Cardiovascular biomarkers predict susceptibility to lung injury in World Trade Center dust-exposed firefighters
In an attempt to determine if other cardiovascular disease biomarkers predicted World Trade Center-related lung injuries, a case-cohort study utilized 801 firefighters of whom were present at the World Trade Center attack with normal lung functions prior to the tragedy and possessed no prior history of smoking. These subjects presented for subspecialty pulmonary evauation prior to March 2008. A subcohort of 124 out of the 801 firefighter subjects of which had their serum drawn within 6 months of 9/11 defined the cardiovascular disease biomarker distribution. Post-9/11 performed a forced expiratory volume test (FEV1) adjusted for World Trade Center exposure intensity, body mass index during subspecialty pulmonary evaluation, age during 9/11, and prior 9/11 FEV1. The susceptible World Trade Center lung injury cases displayed higher levels of apolipoprotein-All, C-reactive protein, and macrophage inflammatory protein-4. The resistant cases had significantly higher soluble vascular cell adhesion molecule and lower myeloperoxidase. In serum cardiovascular disease biomarkers post-9/11 may define pathways related to pulmonary vascular disease and associated lung function loss after irritant exposure, as they predicted either susceptibility or resistance to World Trade Center lung injury related cases.
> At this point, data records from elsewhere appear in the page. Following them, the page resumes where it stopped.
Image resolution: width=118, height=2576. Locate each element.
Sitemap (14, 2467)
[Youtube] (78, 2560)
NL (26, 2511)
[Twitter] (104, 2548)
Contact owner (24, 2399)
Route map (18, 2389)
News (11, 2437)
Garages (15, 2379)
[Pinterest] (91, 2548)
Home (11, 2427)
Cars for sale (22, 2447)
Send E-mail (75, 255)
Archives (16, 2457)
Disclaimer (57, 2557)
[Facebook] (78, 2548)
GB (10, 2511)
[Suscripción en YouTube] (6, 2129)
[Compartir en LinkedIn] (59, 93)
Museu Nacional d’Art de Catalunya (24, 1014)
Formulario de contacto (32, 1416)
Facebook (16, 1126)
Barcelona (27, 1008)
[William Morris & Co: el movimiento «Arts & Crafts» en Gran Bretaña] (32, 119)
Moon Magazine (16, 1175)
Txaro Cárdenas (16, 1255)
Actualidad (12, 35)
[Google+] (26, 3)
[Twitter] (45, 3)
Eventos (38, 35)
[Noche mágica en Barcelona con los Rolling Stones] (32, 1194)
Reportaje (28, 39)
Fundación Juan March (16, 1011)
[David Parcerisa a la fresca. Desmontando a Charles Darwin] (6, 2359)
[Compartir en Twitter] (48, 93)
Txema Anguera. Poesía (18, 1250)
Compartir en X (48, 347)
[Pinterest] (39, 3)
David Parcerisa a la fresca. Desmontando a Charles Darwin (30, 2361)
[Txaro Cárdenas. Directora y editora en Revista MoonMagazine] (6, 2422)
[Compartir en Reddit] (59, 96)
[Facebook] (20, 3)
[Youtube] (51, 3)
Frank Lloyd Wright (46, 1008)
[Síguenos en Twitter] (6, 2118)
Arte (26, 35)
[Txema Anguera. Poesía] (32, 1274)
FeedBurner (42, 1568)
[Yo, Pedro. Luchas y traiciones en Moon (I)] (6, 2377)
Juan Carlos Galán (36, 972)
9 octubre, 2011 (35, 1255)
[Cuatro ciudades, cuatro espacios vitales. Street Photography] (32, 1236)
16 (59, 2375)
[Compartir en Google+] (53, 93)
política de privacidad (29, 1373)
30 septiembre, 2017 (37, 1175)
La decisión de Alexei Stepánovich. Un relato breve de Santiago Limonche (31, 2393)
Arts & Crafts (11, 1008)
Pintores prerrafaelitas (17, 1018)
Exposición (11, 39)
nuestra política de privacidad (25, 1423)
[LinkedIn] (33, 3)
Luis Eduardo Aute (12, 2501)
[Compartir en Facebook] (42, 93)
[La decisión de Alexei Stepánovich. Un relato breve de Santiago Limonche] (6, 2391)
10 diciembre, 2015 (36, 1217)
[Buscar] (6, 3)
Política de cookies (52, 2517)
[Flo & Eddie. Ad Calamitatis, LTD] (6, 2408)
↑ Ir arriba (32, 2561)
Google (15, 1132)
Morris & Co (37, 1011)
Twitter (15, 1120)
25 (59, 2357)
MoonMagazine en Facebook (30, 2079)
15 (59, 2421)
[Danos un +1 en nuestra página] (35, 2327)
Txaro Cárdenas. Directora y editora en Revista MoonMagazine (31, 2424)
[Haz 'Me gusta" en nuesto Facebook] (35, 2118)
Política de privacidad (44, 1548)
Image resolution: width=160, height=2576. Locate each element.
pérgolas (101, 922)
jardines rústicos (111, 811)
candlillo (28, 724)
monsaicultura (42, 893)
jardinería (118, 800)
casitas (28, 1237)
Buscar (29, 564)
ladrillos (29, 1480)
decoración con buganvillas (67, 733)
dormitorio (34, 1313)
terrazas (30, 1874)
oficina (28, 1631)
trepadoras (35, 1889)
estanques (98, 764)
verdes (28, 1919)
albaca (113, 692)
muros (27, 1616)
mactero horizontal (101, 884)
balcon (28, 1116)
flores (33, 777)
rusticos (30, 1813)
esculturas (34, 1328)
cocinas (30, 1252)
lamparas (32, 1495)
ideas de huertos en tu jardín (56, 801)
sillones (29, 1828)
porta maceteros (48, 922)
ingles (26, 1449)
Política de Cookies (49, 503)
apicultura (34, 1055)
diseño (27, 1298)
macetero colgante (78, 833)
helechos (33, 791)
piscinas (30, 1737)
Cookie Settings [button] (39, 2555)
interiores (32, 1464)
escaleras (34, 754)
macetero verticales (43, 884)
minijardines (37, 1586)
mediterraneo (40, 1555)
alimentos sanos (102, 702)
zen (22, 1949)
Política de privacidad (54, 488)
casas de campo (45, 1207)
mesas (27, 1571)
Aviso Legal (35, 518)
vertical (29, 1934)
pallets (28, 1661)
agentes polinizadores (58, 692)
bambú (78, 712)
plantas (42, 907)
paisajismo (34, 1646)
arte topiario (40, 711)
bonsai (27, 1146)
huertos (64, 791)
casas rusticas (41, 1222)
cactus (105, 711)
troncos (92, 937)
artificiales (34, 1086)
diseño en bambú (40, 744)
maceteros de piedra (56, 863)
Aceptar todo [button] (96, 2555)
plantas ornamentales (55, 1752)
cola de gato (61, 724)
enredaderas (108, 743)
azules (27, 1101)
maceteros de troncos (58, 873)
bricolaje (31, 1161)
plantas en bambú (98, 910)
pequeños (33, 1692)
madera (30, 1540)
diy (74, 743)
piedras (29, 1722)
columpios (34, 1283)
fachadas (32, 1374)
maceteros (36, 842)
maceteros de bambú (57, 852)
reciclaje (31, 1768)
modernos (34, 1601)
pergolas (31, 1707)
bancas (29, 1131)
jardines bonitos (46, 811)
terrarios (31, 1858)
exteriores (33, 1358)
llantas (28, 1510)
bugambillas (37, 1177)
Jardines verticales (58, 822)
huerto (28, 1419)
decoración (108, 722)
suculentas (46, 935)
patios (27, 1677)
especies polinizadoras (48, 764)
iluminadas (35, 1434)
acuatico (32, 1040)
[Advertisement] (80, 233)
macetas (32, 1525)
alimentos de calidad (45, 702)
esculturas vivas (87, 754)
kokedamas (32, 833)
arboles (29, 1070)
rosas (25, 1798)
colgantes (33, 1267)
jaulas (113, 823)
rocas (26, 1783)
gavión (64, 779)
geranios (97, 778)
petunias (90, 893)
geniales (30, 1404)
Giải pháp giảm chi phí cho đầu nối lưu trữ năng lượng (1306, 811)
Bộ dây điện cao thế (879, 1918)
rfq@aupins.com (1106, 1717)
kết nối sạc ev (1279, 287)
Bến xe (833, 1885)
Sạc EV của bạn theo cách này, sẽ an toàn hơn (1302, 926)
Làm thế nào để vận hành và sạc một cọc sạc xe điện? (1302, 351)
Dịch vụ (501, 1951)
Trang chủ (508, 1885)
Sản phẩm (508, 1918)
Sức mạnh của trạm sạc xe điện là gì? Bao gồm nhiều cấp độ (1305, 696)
Microalbuminuria as a potential novel cardiovascular biomarker in patients with COPD
Chronic obstructive pulmonary disease patents are more likely to have pre-existing cardiovascular disease and are at a high risk of acute events, hospitalizations from the conditions, and death, with the association independent of the degree of airflow limitation. The Global Initiative for Chronic Obstructive Lung Disease recognizes this relationship but makes no recommendation as to how to routinely look for the chronic obstructive pulmonary disease-cardiovascular disease relationship. The American College of cardiology/American Heart Association categorizes microalbuminuria assessment as a reasonable biomarker in adults with hypertension or diabetes, and may be a promising biomarker in chronic obstructive pulmonary disease-related cardiovascular risk assessment. Microabluminuria presence is associated with arterial stiffness assessed by pulse wave velocity and worse cardiovascular outcomes, especially in diabetic or hypertensive patients. Along with having this association microalbuminuria has a stronger association with cardiovascular events and death than C-reactive protein, reflecting a general state of endothelial dysfunction. The presence of microalbuminuria increases in patients with chronic obstructive lung disease and, in theory, is a viable option as a biomarker.